§1. Dépasser le positivisme néo-classique…à la faveur d’une approche en termes de capabilités

À la figure abstraite de l’homo oeconomicus, individu isolé et calculateur, nous avons préféré une conception socialisée des personnes. Cette conception revient à considérer que les actions, et les décisions qui les précèdent, s’inscrivent dans un ensemble de droits et obligations qui les contraint autant qu’il les rend possibles. Adopter cette approche des faits économiques a une implication majeure : rompre avec les hypothèses de l’économie standard9 qui réduisent les modalités de coordination des agents au marché et leur rationalité à l’optimisation (Favereau, 1989).
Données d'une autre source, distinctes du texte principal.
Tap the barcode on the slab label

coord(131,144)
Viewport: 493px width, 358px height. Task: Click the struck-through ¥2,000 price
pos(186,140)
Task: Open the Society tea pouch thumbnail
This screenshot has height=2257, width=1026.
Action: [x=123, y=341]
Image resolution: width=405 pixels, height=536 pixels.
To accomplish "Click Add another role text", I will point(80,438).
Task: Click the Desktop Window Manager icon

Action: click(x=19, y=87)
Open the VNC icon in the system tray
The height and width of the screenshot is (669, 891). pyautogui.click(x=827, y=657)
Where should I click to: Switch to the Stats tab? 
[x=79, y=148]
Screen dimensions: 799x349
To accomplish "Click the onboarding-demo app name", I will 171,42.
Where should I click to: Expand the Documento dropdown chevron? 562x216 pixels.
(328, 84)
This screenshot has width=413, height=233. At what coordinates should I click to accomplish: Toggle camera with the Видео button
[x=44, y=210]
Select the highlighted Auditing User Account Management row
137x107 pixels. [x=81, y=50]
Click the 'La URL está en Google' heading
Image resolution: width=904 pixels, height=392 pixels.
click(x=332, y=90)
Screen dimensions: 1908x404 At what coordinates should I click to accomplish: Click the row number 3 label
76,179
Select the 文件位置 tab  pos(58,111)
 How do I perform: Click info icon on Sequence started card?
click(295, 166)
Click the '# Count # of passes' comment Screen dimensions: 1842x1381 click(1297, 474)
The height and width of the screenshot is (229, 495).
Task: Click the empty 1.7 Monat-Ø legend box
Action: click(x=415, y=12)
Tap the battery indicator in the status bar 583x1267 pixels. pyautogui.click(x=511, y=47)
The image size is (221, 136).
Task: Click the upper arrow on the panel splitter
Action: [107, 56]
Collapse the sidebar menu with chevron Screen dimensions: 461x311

D’un point de vue méthodologique, cette remise en cause est double. Elle porte sur le statut et les visés de la pratique scientifique et sur le statut de la connaissance et ses modes d’appréhension. C’est à partir du constat d’Isabelle Guérin (2000) quant au caractère insatisfaisant des explications apportées par l’économie du bien-être standard aux pratiques monétaires de femmes en situation de précarité, que nous donnons une brève justification de cette remise en cause avant d’en explorer les implications10.

Notes
9.

 L’adjectif standard désigne « tout ce qui, en théorie économique s’appuie, pour sa validité formelle ou son interprétation analytique, sur la théorie de l’équilibre général » (Favereau, 1989, p. 277).

10.

 Notre démarche s’inscrit plus largement à la suite des travaux réalisés au sein de l’équipe organisée autour de Jean-Michel Servet développant une approche compréhensive et incluant systématiquement une dimension qualitative. Parmi les travaux de ce groupe, on notera notamment les thèses de Jérôme Blanc (1998), David Vallat (1999), Isabelle Guérin (2000) et Solène Morvant-Roux (2006) ainsi que celles en cours de Jane Palier et Cyril Fouillet.